Satu Tahun Kepemimpinan Ardito–Komang, PGK Lampung Tengah Soroti Minimnya Program Nyata

Sudutfakta.com Lampung Tengah — Satu tahun pemerintahan Ardito–Komang memimpin Kabupaten Lampung Tengah dengan jargon Beguwai Jejamo Wawai menuai kritik dari Perkumpulan Gerakan Kebangsaan (PGK) Lampung Tengah. Ketua PGK Lampung Tengah, M. Hefki Aburizal, menilai belum terlihat pembangunan signifikan maupun program yang terukur bagi masyarakat.

Menurut Hefki, selama setahun terakhir pemerintah daerah lebih banyak diwarnai kegiatan seremonial dan agenda dinas yang dinilai kurang relevan dengan kebutuhan warga.

“Kita melihat belum ada pembangunan yang benar-benar terukur dan berdampak langsung. Yang terlihat justru kegiatan seremonial,” ujar Hefki, Jumat (20 Februari 2026).

Ia menambahkan, sejumlah program dinilai tidak selaras dengan dokumen Rencana Pembangunan Jangka Menengah Daerah (RPJMD). Hefki mencontohkan belum terealisasinya beberapa proyek di lingkungan Pemkab Lampung Tengah, seperti pembangunan di kantor pemda, rumah dinas Sekda, serta fasilitas kandang hewan di Nuwo Balak.

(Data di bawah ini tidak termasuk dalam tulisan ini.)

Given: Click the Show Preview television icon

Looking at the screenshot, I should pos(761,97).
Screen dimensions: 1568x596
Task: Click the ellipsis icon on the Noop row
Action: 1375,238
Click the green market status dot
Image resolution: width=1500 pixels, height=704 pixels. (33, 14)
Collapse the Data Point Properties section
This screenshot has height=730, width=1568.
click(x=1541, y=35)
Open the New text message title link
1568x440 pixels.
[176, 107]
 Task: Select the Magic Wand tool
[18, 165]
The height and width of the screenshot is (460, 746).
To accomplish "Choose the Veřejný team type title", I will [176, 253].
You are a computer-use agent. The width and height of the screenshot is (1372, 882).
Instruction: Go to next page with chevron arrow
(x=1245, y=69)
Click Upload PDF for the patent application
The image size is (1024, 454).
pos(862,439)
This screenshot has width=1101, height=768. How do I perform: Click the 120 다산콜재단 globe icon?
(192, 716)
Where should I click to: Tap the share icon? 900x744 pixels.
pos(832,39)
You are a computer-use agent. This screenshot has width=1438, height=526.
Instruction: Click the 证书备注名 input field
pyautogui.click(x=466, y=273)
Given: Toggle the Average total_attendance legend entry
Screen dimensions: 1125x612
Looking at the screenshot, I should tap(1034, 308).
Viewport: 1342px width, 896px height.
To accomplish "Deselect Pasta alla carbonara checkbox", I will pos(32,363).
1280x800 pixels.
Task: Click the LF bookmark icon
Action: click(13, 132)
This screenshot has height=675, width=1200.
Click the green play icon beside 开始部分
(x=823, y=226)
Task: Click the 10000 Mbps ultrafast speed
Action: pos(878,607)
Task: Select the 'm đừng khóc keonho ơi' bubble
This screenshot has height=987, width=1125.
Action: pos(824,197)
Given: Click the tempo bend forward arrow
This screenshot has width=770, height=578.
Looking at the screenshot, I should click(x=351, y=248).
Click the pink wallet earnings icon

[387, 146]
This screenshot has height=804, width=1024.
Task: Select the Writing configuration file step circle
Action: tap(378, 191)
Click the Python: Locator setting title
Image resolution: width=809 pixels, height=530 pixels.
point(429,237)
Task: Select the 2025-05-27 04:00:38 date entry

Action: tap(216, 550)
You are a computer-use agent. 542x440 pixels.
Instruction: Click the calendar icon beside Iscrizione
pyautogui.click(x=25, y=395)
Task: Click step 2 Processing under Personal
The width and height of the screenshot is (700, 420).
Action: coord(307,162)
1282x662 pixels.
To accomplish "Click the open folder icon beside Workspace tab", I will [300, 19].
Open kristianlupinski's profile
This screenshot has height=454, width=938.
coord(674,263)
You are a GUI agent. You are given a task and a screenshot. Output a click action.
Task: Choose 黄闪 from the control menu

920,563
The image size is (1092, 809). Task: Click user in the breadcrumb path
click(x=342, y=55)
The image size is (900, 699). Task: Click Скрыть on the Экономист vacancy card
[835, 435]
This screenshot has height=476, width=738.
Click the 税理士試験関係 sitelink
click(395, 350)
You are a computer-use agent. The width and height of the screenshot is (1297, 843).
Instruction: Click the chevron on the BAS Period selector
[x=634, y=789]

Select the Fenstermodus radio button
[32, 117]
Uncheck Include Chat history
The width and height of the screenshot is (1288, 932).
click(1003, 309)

Menurut mantan aktivis Himpunan Mahasiswa Islam (HMI) tersebut, arah pembangunan pemerintah daerah terkesan tidak jelas dan kurang menyentuh kepentingan publik.

“Pemerintah tidak hanya harus melihat sisi ekonomis, tetapi juga pemanfaatannya. Jangan sampai proyek yang dijalankan hanya untuk kepentingan pejabat, bukan dinikmati masyarakat luas,” tegasnya.

Hefki juga menyinggung penetapan Bupati nonaktif Ardito Wijaya sebagai tersangka oleh Komisi Pemberantasan Korupsi (KPK). Ia menilai, sejak Wakil Bupati Komang ditunjuk sebagai Pelaksana Tugas (Plt) sekitar dua bulan terakhir, belum terlihat perubahan signifikan.

“Sudah hampir dua bulan Plt berjalan, tetapi belum ada eksekusi program yang benar-benar terasa bagi masyarakat. Masih sebatas kunjungan dan seremonial,” pungkasnya.